A sprawa jest taka prosta.
Dorośli aktywni politycznie obywatele wielu polskich miast w tym Namysłowa, uczestniczyli w demonstracji przeciw zaostrzeniu prawa aborcyjnego. Rzecz jasna mają do tego prawo. Na demonstrację zabrali swoje dzieci np. nieletnich rozbudzonych emocjonalnie 13-latków.
Młodzież zaangażowana w polityczną akcję, najwyraźniej nie zrozumiała, gdzie są granice politycznej debaty, której elementem jest uliczny protest. Rozbudzone politycznie dziewczęta i chłopcy zrobiły to, co daje najlepszą frajdę, czyli "róbta co chceta", brzydko mówiąc "darli ryja", popisując się znajomością wyszukanych wulgaryzmów. Widać rodzice nie nauczyli.
Robili to m.in przed domem, gdzie mieszka ich szkolny kolega, 13 letni syn burmistrza Bartłomieja Stawiarskiego. Uczestniczyła w tej "demonstracji" także np. koleżanka z klasy juniora, ze swoimi rodzicami. Po demonstracji nastąpiła dyskusja nastolatków na grupie w mediach społecznościowych. Jak się można było spodziewać dyskusja nie była przyjazna dla młodego Stawiarskiego.
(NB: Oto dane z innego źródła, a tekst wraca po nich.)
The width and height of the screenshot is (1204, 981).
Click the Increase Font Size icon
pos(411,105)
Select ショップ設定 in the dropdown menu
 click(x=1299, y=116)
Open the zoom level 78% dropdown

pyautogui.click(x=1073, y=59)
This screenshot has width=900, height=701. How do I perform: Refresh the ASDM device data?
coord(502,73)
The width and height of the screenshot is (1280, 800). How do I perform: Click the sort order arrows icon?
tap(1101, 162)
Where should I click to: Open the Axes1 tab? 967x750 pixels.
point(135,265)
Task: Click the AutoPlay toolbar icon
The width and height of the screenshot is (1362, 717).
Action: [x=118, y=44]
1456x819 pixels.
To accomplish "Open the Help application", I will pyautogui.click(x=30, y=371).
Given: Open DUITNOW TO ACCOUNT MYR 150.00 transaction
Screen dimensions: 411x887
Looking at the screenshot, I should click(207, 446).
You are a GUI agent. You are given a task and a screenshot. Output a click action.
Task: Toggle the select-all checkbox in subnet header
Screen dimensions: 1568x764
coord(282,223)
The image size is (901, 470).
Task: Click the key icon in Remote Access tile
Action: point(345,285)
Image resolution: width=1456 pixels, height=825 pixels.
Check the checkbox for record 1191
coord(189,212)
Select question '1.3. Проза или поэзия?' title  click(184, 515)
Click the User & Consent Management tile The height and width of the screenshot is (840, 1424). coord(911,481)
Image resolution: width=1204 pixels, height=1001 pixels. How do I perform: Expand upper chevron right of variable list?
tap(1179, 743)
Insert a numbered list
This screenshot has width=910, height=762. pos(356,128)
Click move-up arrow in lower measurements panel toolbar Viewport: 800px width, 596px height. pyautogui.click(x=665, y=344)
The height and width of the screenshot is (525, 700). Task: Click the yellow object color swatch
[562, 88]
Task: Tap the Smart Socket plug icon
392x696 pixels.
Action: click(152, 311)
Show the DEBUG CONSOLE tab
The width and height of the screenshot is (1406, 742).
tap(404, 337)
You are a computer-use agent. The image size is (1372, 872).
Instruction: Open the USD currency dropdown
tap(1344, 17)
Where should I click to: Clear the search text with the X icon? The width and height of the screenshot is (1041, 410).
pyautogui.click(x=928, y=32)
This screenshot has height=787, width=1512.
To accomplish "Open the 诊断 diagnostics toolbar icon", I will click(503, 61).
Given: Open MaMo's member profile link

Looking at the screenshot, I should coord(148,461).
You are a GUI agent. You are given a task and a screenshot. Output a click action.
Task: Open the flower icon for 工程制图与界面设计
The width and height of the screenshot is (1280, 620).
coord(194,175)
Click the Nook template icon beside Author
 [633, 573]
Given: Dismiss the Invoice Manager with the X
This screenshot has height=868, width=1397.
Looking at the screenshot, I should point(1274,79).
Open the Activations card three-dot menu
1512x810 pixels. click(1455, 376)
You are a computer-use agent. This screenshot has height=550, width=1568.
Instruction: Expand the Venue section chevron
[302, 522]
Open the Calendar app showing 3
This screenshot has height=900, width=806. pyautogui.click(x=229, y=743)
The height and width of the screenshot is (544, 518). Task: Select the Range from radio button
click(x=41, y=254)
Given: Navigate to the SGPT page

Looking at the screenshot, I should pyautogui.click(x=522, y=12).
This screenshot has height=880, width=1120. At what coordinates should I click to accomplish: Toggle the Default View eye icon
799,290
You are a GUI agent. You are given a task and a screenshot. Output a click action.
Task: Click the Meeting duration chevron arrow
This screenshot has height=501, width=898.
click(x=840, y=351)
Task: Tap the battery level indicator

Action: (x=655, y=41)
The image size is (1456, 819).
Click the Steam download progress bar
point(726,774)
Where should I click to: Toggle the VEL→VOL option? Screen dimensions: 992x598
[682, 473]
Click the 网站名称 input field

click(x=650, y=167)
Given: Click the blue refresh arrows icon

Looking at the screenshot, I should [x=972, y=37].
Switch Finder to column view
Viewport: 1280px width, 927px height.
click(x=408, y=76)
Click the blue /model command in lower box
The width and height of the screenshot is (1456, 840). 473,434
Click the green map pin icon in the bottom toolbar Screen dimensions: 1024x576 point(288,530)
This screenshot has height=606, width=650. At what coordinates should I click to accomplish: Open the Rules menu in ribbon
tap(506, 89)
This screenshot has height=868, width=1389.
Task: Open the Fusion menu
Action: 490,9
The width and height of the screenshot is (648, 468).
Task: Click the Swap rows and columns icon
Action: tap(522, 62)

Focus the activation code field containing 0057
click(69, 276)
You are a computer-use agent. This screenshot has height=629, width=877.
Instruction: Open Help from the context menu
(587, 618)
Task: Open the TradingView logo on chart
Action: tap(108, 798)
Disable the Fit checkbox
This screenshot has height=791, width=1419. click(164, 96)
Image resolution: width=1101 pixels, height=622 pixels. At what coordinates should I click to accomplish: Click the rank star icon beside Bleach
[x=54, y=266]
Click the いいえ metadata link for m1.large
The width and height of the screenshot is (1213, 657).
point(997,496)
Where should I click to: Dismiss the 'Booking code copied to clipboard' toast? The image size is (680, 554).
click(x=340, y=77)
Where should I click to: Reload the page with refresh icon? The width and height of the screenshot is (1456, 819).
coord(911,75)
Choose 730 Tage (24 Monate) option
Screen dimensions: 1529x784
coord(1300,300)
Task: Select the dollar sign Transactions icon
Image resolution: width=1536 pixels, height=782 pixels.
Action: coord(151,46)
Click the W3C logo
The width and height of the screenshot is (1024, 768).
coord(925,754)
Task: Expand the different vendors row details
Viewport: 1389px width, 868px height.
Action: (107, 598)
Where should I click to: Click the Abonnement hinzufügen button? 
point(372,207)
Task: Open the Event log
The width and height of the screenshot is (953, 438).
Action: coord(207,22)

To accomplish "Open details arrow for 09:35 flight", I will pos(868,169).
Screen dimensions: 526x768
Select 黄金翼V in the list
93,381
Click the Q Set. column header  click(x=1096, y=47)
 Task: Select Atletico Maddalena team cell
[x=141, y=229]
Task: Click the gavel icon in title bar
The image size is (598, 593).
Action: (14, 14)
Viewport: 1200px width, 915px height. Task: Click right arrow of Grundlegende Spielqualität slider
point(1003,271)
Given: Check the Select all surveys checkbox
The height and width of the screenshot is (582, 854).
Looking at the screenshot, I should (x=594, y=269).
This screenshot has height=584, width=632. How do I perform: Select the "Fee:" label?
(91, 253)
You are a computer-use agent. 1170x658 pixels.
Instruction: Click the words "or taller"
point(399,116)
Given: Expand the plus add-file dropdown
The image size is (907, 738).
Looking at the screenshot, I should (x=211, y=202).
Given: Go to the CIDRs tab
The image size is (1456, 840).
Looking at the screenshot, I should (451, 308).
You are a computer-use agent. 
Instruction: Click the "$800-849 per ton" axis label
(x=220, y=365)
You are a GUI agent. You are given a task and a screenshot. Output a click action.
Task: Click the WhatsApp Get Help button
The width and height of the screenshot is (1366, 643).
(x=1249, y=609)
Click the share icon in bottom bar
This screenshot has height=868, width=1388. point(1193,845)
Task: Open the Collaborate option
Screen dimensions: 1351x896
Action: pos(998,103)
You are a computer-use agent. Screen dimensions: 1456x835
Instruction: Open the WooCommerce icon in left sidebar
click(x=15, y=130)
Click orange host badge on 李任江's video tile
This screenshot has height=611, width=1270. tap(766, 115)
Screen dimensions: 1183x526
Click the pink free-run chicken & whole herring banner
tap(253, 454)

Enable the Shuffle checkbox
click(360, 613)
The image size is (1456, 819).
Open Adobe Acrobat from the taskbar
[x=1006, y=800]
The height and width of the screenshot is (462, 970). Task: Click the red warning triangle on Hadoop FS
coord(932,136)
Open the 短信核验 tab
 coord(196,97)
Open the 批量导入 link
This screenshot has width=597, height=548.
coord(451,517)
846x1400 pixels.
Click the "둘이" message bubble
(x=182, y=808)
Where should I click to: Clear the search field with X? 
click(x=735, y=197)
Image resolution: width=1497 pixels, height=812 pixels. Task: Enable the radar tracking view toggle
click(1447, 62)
– Jego rówieśnica, koleżanka z klasy, była nawet z rodzicami pod naszym domem. Pochwaliła się tym na zamkniętej grupie założonej przez uczniów na jednym z komunikatorów. Ta dziewczynka relacjonowała, jakie wulgaryzmy krzyczeli, a w pewnym momencie stwierdziła, że Miłosz powinien zostać ukarany za moją działalność. Później padły jeszcze inne wulgaryzmy ze strony innych uczniów. – mówił mediom po przykrych zajściach burmistrz Stawiarski.
Burmistrz Stawiarski starał się tonować emocje.
- Tłum jeszcze na placu Wolności nawoływał do nienawiści pod moim adresem. O wyrok Trybunału Konstytucyjnego nikt mnie nie pytał, bo ja akurat uważam, że nie należało naruszać kompromisu aborcyjnego – mówił mediom burmistrz Namysłowa.
Trudno się nie zgodzić, że chyba nie o to chodziło.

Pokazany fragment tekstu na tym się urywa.